Traditional mutual funds typically distribute capital gains as cash, which you may then reinvest to buy additional units. In that case, the reinvestment is a separate purchase that increases both your unit count and total ACB.

ETFs often handle this differently through the reinvestment mechanism described above: no cash, no new units, but a T3 slip with taxable income. This is why the term “phantom” is used. The distribution is real for tax purposes but invisible in your account.

Frequently Asked Questions

How do I know if my ETF had a phantom distribution?

Check your T3 slip for non-cash distribution amounts, or check the fund provider’s distribution breakdown on their website. If the “Reinvested Distribution Per Unit” or “Capital Gains” column shows a non-zero value while “Cash Distribution Per Unit” is zero for that component, it’s a phantom distribution.

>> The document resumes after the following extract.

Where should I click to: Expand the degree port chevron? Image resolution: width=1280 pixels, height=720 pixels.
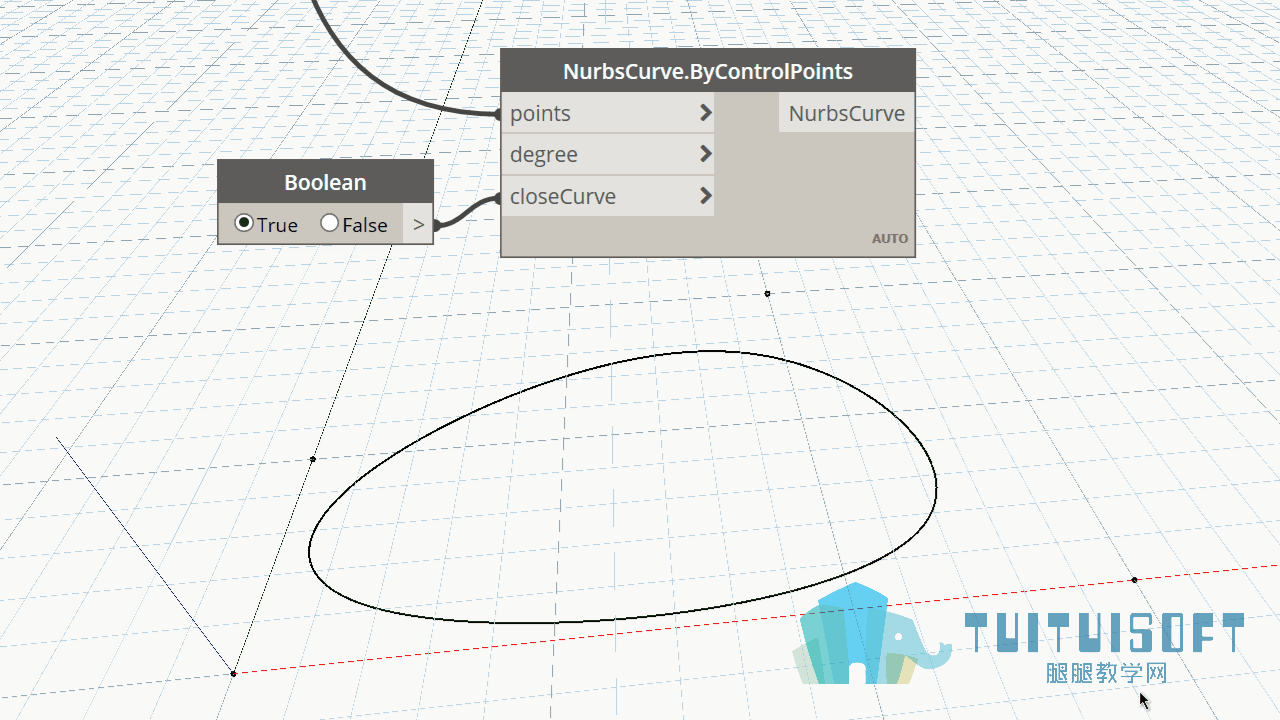pyautogui.click(x=705, y=154)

Do phantom distributions happen every year?

Not necessarily. Phantom distributions occur when the fund realizes net capital gains from selling securities within the fund. Many broadly diversified index ETFs are quite tax-efficient and may go years without significant capital gains distributions. Actively managed funds or ETFs that track frequently rebalanced indices are more likely to generate them.

What if I bought units after the record date?

If you acquired units after the record date, you are not entitled to that distribution and should not adjust your ACB for it. Only apply the adjustment for units you held on the record date.

Can phantom distributions be negative?

No. A capital gains distribution cannot be negative. However, the overall non-cash distribution may appear to include negative components when return of capital is shown as a separate negative line item. These are different types of distributions and must be handled separately.

Do I need to worry about phantom distributions in my TFSA or RRSP?

No. Phantom distributions (like all distributions) have no tax impact within registered accounts. You only need to track and adjust for them in non-registered (taxable) accounts.


This article is for informational purposes only and does not constitute tax, legal, or financial advice. Tax rules can change and individual circumstances vary. Consult a qualified tax professional for advice specific to your situation.